Another option that is being seriously considered in Africa is the establishment of new or expanded production facilities in LMICs. While this approach could overcome the problem of vaccine nationalism, at least for the African countries where this new production capacity is created, it would face major hurdles including reaching the economies of scale currently achieved by many LMIC producers such as the Serum Institute of India [47].

Conclusions

The vaccine development strategy of the COVID-19 pandemic in which vast resources were allocated mostly to HIC producers to take over and finalize the development of vaccines that had initially been developed largely in academia and government was a failure in terms of meeting the needs of people in LMICs. Vaccine nationalism and the inertia of the global health enterprise greatly impeded LMIC access to needed vaccines. Therefore, a major overhaul of the global pandemic response ecosystem such as proposed by Torreele [10] will be necessary.

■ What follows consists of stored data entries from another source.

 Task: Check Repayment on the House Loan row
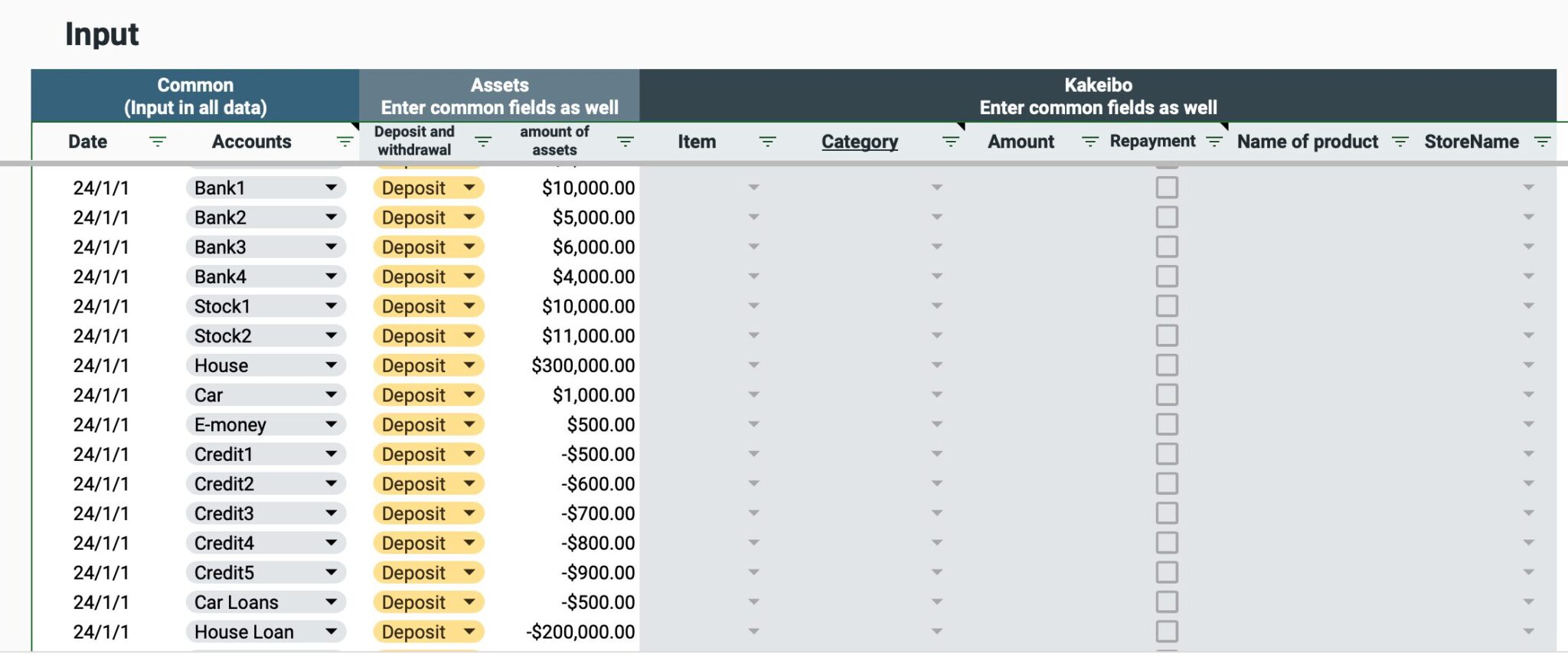[x=1166, y=632]
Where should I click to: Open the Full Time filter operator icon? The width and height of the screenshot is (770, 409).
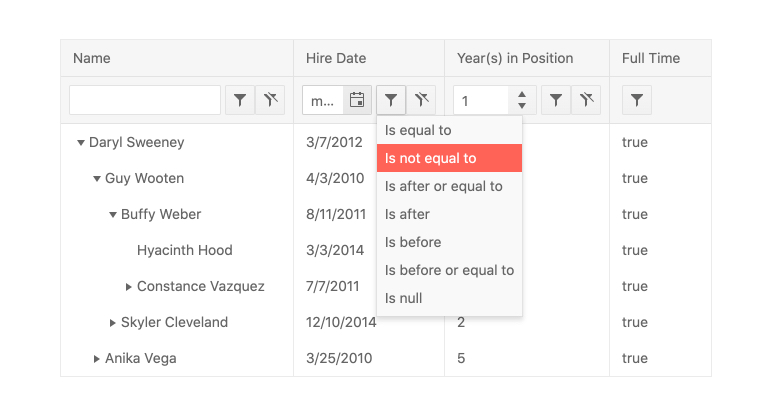(x=637, y=100)
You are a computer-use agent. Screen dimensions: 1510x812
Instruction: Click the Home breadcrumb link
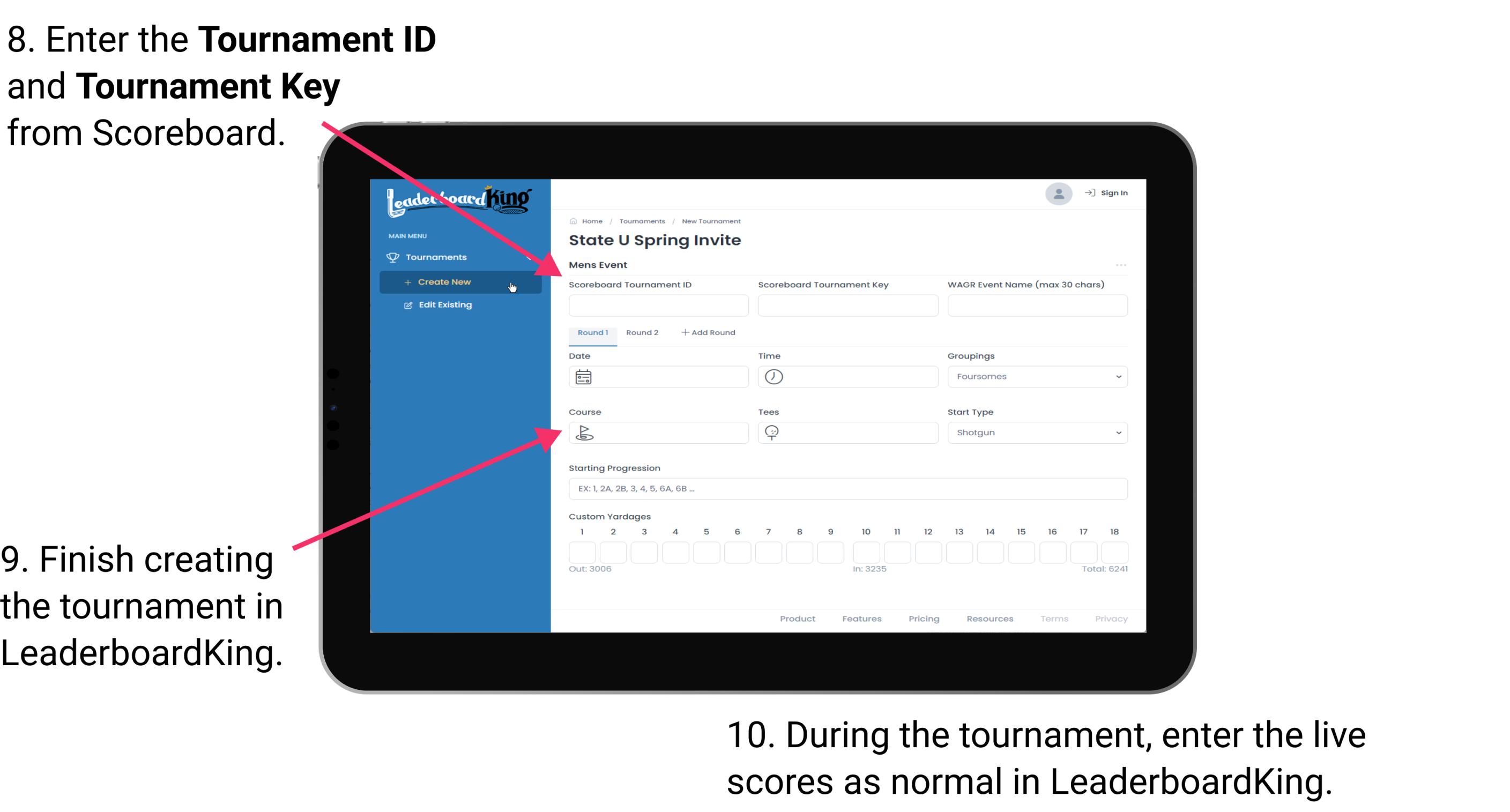[591, 221]
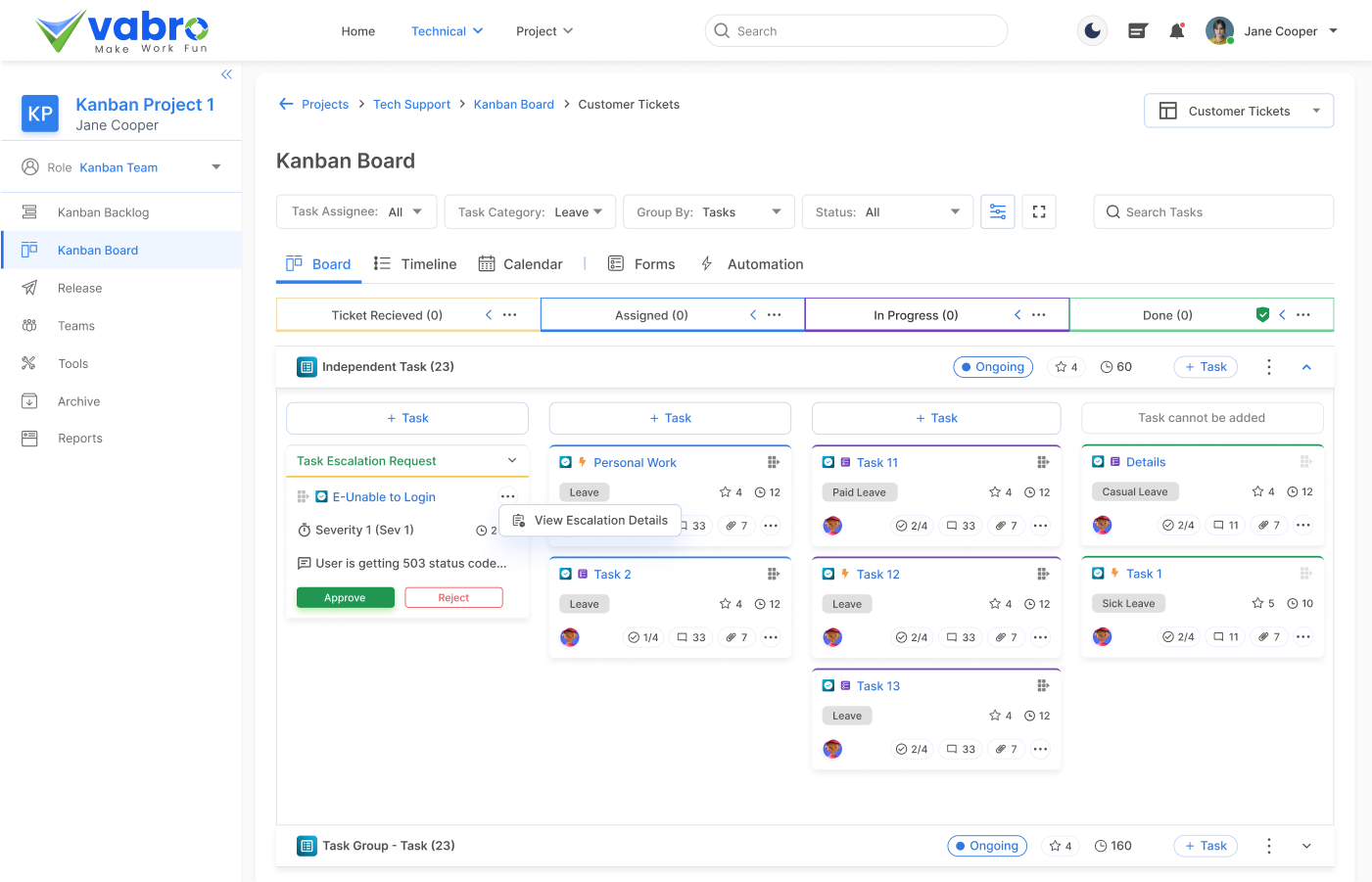Screen dimensions: 1372x882
Task: Open the Task Category dropdown
Action: tap(530, 212)
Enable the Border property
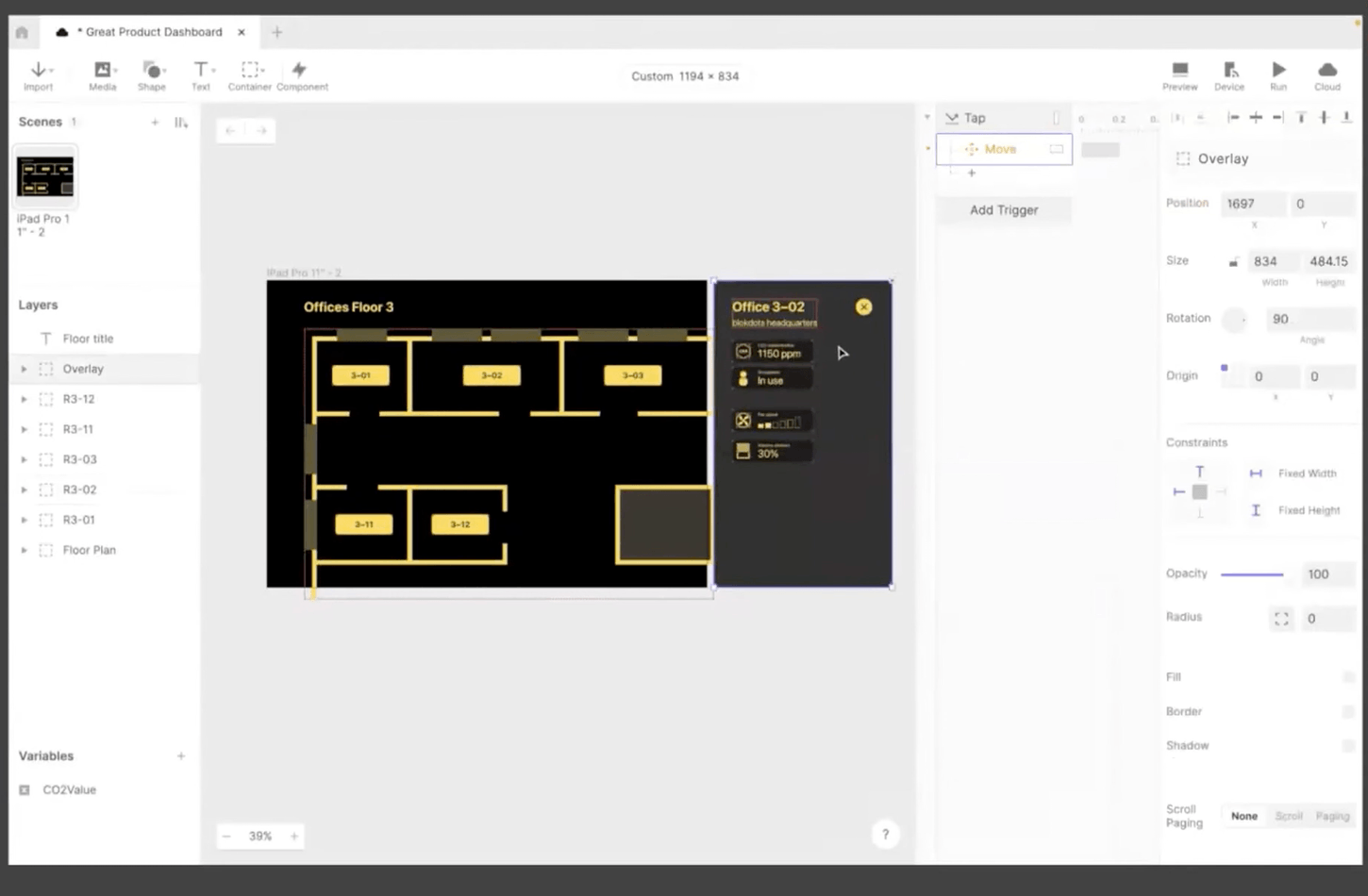The image size is (1368, 896). 1348,712
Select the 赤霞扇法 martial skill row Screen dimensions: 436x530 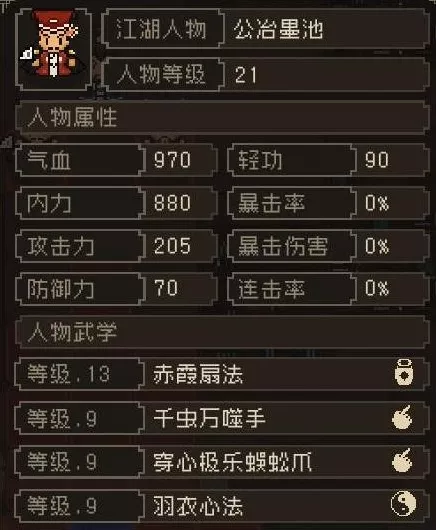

Ensuring that people in LMICs can receive vaccines rapidly after the outbreak of a pandemic will depend in large part on the availability of vaccine producers in LMICs. The greatest barrier to LMIC producers being able to supply other LMICs is the necessity to meet regulatory requirements and, especially, to obtain WHO PQ. The highest priority should be capacity building and strengthening support to selected LMIC NRAs to help them become SRAs. In the meantime, additional assistance should be provided to LMIC manufacturers so they can expeditiously obtain PQ. WHO has recognized this need and is prepared to provide technical assistance to LMIC manufacturers [48]. However, this program has limited funding.

A second barrier is the lack of recognition for academic-based and non-profit product development partnerships as innovators that can work hand-in-glove with LMIC vaccine producers. The three examples here provide essential case studies.

Pandemic vaccine development considerations could be seen as the justification for a broad program to enhance LMIC NRAs to SRAs [49]. Implementing such a program would be a necessary step for LMICs to achieve greater self-sufficiency in developing, approving, supplying and monitoring needed vaccines, drugs and devices for their populations and especially for the diseases that are important in their countries. In turn, to maintain SRA status within an LMIC, would require considerable resources and time and should be seen as necessary for improving health in LMICs in addition to ensuring a more effective response to future pandemics [50].

Furthermore, the existence of SRAs in vaccine producing LMICs and, in the meantime, of a robust rapidly acting WHO PQ system that gives priority to LMIC producers will facilitate and encourage vaccine developers, especially those in academia or the non-profit world, to prioritize the transfer of their vaccine to LMIC producers.

Our recommendations address one of the major issues that impeded an effective response to the COVID-19 pandemic, the urgency to strengthen regulatory systems in LMICs to become SRAs, together with a re-prioritization of the WHO Prequalification (PQ) system to ensure rapid actions for LMICs especially during pandemics. To address these hurdles, we call on the WHO, UN agencies and SRAs, to collaborate and implement a comprehensive roadmap to support LMIC regulators, including the AMA, to achieve stringent status by 2030. The designation of LMIC-based SRAs will empower local vaccine innovations and facilitate vaccine development with regionally appropriate frameworks leading to accessible vaccines.